§ **Required action**:
Among the entries below, only the lines starting at the one with "Image resolution: width=840 pixels, height=872" and ending at the one with "Image resolution: width=1024", both included, are to be printed exactly.

Stored data:
------------

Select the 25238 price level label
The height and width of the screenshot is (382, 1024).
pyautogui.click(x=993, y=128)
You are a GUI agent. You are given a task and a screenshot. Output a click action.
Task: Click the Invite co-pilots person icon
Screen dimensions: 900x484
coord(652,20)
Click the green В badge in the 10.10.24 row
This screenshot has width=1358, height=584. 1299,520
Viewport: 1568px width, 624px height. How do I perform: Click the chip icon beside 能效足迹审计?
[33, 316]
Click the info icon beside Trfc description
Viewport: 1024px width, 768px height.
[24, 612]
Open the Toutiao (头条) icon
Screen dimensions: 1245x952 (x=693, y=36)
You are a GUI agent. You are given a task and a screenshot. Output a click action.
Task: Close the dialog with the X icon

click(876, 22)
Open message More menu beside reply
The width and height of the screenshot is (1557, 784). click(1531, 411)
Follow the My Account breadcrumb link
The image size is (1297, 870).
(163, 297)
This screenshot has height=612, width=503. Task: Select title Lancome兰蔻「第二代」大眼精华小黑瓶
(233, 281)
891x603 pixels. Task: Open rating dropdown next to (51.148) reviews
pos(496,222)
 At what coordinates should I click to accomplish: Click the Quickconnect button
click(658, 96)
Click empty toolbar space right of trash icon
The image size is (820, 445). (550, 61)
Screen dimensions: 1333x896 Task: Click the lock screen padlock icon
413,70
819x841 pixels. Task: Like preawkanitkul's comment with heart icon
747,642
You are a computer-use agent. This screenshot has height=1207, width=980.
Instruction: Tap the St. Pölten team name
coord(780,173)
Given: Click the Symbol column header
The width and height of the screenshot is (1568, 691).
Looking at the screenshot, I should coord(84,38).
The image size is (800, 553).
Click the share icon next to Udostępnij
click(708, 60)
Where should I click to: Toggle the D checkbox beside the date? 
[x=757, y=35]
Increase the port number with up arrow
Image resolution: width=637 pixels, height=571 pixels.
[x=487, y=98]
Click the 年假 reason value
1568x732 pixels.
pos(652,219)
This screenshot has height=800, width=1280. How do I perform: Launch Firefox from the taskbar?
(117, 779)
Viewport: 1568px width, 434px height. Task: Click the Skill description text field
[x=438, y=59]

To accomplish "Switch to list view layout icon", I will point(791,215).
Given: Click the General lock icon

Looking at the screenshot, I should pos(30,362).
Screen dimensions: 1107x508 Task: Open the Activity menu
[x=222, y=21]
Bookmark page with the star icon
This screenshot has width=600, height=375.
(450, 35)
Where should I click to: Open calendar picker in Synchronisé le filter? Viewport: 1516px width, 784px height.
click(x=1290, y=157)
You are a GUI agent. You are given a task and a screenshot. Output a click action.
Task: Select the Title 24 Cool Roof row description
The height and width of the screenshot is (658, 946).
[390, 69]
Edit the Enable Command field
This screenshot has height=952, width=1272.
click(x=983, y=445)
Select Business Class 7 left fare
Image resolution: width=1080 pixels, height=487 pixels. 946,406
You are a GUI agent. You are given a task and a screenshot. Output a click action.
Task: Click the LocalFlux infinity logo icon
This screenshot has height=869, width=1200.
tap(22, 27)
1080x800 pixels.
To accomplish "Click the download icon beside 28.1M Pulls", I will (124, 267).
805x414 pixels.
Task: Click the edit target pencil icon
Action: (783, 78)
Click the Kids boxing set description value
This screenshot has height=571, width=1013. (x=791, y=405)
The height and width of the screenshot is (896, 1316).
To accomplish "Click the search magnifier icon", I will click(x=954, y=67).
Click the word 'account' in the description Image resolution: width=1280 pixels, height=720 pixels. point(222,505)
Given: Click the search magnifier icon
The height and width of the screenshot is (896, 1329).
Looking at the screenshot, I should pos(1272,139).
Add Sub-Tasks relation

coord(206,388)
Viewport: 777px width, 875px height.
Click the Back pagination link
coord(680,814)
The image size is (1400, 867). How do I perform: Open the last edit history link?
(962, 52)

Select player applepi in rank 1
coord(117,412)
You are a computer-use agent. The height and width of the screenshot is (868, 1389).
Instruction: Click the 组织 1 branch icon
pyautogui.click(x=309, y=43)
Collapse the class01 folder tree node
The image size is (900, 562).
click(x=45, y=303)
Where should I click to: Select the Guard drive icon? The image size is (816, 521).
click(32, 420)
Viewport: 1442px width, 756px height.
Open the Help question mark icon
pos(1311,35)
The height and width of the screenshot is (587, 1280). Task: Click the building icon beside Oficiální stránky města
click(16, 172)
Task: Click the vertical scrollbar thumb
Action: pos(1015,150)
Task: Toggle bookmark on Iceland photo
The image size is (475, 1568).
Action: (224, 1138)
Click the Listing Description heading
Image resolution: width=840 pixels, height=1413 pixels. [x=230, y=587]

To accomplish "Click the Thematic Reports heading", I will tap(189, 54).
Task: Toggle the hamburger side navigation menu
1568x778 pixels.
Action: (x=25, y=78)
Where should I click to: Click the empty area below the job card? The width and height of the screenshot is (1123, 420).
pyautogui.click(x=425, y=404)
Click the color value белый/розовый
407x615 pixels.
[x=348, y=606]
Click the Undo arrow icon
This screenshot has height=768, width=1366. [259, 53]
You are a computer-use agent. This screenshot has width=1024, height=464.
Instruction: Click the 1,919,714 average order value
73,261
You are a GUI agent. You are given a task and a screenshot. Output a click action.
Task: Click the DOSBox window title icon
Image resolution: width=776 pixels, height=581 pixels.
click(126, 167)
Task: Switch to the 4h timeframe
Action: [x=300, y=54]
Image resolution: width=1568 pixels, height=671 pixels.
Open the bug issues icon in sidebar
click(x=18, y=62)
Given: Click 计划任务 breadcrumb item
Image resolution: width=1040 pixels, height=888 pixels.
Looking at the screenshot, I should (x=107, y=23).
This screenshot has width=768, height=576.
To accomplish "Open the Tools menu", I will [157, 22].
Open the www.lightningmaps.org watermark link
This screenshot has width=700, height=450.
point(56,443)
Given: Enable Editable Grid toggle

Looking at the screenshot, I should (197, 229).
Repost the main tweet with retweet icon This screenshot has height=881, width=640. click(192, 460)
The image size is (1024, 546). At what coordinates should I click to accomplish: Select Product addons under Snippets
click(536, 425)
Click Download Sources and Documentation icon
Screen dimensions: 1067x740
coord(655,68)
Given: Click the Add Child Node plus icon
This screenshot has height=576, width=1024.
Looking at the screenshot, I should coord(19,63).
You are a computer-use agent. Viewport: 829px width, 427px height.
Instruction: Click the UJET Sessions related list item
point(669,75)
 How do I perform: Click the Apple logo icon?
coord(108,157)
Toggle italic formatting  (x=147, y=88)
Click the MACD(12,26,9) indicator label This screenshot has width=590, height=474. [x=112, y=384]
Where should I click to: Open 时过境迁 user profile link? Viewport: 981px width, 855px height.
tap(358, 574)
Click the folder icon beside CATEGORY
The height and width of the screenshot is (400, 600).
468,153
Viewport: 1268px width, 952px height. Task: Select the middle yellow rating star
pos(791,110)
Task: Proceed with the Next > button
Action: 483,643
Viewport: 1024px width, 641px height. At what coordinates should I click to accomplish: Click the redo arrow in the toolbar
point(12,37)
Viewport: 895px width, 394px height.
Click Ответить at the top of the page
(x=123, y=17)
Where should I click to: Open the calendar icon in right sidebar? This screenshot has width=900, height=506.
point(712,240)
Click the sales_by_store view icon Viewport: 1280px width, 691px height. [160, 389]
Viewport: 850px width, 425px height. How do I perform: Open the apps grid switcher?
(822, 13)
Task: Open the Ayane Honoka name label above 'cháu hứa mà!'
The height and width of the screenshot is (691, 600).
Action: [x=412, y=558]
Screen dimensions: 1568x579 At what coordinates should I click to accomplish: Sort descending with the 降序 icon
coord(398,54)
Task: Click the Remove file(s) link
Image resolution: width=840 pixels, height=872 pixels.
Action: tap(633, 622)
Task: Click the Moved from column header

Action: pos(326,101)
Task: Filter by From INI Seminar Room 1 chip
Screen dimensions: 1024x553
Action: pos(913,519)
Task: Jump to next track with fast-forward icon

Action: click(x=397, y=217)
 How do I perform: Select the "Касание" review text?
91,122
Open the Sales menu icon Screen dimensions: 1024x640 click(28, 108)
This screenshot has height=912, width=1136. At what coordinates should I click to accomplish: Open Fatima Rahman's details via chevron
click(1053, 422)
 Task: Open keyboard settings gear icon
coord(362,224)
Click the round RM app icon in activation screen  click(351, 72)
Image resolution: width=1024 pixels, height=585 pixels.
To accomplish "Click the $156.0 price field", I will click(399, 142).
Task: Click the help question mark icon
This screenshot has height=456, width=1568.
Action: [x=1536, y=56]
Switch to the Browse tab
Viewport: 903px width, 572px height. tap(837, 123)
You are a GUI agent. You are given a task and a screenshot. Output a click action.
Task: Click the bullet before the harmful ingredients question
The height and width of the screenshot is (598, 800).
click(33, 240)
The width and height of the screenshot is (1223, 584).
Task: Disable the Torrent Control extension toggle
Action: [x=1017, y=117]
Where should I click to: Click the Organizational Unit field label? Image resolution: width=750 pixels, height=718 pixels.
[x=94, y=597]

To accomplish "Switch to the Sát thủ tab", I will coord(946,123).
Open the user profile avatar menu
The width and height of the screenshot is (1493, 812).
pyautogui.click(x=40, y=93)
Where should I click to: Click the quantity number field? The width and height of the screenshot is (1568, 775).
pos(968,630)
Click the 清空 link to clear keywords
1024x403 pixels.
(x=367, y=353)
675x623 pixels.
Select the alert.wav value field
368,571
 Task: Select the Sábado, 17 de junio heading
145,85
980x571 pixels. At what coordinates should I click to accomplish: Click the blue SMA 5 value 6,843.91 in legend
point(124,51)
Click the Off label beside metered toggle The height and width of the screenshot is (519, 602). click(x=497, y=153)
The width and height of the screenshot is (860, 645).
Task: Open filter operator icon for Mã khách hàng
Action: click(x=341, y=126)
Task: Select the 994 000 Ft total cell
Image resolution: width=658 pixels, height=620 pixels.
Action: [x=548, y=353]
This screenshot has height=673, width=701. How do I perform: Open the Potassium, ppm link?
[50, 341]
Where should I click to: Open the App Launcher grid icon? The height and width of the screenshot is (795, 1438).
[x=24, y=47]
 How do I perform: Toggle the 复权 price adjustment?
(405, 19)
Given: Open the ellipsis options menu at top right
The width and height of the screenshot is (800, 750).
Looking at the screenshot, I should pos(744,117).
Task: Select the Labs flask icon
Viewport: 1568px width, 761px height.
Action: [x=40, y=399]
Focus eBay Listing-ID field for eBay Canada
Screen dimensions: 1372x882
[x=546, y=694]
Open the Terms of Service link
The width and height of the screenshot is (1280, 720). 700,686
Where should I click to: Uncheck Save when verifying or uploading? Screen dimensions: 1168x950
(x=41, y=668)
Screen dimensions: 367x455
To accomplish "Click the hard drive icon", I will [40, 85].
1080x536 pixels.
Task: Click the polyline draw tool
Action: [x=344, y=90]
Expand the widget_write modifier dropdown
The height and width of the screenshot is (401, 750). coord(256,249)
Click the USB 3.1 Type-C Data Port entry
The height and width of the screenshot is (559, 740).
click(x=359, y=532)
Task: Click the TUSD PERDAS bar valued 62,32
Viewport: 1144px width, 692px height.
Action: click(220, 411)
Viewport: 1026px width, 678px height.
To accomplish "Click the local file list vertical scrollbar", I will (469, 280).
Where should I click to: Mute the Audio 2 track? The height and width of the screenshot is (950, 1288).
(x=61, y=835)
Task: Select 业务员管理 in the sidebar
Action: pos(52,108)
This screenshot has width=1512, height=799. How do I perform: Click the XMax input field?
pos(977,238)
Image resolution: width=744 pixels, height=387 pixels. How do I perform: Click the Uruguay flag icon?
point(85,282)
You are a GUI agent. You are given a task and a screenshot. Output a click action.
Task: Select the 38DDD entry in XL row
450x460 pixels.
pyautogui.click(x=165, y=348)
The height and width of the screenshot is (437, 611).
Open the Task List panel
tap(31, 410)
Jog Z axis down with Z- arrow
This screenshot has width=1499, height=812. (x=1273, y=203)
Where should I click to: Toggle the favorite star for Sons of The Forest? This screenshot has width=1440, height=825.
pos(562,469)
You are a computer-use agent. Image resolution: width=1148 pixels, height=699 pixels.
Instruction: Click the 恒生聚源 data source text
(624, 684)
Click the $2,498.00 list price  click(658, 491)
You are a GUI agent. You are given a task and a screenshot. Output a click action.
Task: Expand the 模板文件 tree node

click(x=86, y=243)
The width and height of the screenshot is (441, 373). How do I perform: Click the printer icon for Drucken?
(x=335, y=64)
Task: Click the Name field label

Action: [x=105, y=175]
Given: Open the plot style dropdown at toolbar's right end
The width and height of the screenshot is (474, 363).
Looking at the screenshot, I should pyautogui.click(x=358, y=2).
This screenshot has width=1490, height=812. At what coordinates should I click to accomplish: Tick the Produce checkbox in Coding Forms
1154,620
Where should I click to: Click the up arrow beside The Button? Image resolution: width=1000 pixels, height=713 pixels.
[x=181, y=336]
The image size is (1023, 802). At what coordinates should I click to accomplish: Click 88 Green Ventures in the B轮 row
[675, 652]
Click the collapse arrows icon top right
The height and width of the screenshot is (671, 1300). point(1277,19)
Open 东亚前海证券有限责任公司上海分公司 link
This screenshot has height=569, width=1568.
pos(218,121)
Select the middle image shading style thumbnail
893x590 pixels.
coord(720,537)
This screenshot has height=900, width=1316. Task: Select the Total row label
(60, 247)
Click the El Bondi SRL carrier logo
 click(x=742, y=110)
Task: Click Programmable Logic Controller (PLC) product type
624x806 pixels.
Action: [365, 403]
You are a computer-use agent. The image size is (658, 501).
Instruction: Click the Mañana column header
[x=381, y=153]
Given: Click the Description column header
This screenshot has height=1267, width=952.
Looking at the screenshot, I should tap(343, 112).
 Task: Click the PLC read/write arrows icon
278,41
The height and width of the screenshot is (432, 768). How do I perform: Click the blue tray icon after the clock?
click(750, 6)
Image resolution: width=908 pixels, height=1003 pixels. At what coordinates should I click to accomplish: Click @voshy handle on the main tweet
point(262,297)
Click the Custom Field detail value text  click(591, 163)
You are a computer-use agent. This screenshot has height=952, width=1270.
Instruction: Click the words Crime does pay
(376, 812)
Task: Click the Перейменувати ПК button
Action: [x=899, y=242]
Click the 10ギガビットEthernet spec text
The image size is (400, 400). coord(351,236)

------------

§ **Answer space**:
Image resolution: width=840 pixels, height=872 pixels.
Action: tap(633, 622)
Task: Click the Moved from column header

Action: pos(326,101)
Task: Filter by From INI Seminar Room 1 chip
Screen dimensions: 1024x553
Action: pos(913,519)
Task: Jump to next track with fast-forward icon

Action: click(x=397, y=217)
 How do I perform: Select the "Касание" review text?
91,122
Open the Sales menu icon Screen dimensions: 1024x640 click(28, 108)
This screenshot has height=912, width=1136. At what coordinates should I click to accomplish: Open Fatima Rahman's details via chevron
click(1053, 422)
 Task: Open keyboard settings gear icon
coord(362,224)
Click the round RM app icon in activation screen  click(351, 72)
Image resolution: width=1024 pixels, height=585 pixels.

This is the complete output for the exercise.